As I mentioned a couple days ago [1], this problem will get much worse in the EU with the upcoming CRA. Either the only software vendors left will be big ones with the capacity and leverage to counter these CVEs, or companies will turn to obscure, bug-ridden software which have no CVEs because no one bothers to research them.
expect closed-source analog of GNU, and a license that forbids showing source code, plus tools for obfuscating binaries, masked as "optimizers". there will be ademand for anything that reduces chance of CVE discovery and that reduces open source SBOM entries.
open source most likely becomes a liability under CRA
Yes, and the next step is that the vendor will sue researchers for posting CVEs which they consider "bogus", accusing them of hurting their business.
It's not so much as open source becomes a liability, but rather "well known", whether open or not, becomes a liability. If you pull a random json library from github that does not even appear on any vulnerability database then you will probably be fine.
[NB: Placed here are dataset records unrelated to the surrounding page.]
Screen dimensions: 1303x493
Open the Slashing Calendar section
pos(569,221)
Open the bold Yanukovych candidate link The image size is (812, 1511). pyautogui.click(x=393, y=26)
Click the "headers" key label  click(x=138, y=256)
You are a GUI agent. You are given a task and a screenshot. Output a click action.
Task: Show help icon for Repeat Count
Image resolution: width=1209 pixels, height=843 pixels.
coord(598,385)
Shit, I think the best way to fight this is to file bogus CVEs against propertiary software vendors. You'll see the industry demand CVEs be fixed within a month.
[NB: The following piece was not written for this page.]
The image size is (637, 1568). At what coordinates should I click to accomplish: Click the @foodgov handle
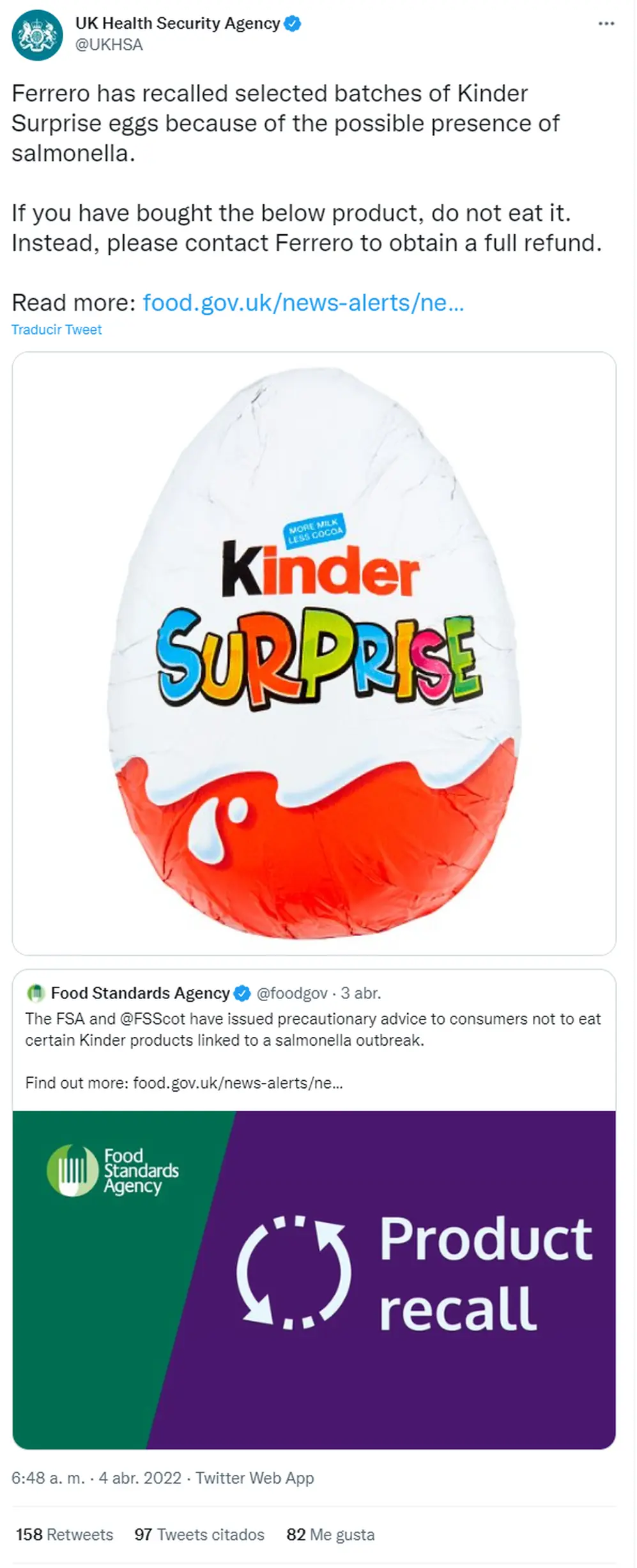[x=292, y=993]
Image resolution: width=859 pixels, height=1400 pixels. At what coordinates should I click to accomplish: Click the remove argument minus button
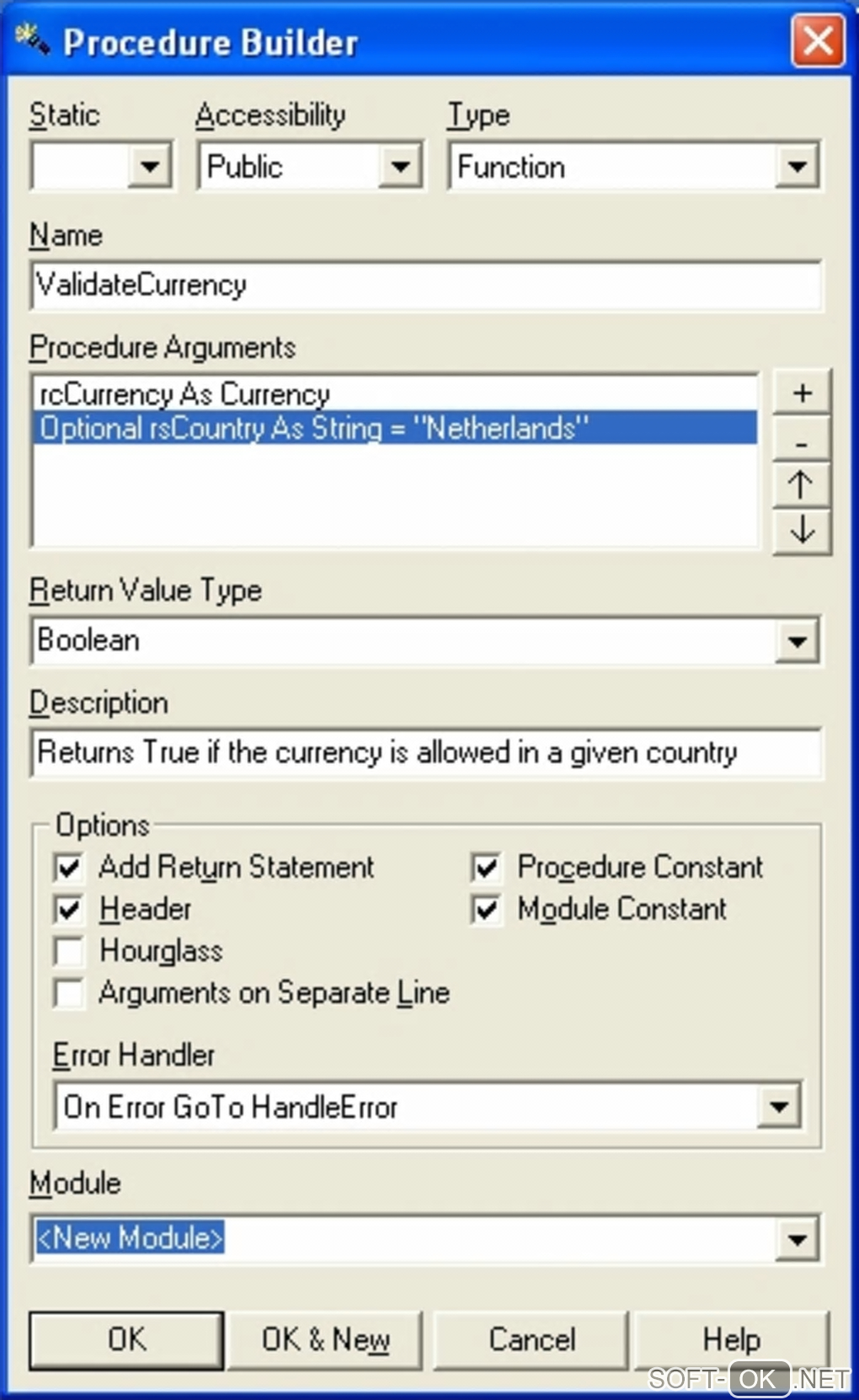[802, 441]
You can after-all, file CVEs anonymously. It takes no effort to stand up a fake "research firm", or two, or three doing so.
Bonus points if the CVEs are against all the shitty cybersec scan tools.
You can file CVEs anonymously, but CNA don't have to assign a CVE number if they consider submission bogus. Depending on the CNA they may also verify the submission themselves or contact the vendor before assignment (usually vendor has to confirm the vulnerability before the publication, often CVE publication date is decided together with the vendor if the vulnerability is not already public).
Of course there are shitty CNAs that don't care. But honestly CVEs are a useful tool for communication, people (both security people and non-security people) should stop obsessing over them.
So what kind of good outcome you propose? If I correctly understand what you are talking about:
- demand open source projects to fix all CVEs within short fixed time AND all projects integrate all upstream and dependency changes almost immedeately (or else, maintain array of older versions that are still used by someone)
- demand proprietary software vendors to avoid using any open source project that does not provide the above, and in a short, fixed time switch from using any such dependency that has ceased providing these guarantees (e.g. maintainer quit) to another one that does.
which still leaves you with the risk of breaking stuff on upgrade, because now your product is basically baby debian sid, because you must pull newest versions all the time, and cannot stay on a stable version (that will not get patches)
agree on "well known" part.
also, it will depend on particulars, how the developement must be disclosed.
e.g. if vendor drops copy of public domain libtom into its git, changes it up a bit — is that still a separate dependency?
what if vendor goes "hey, siri, copilot gpt4, write me tls handshake implementation" and uses whatever is the resulting garbage, is that ok?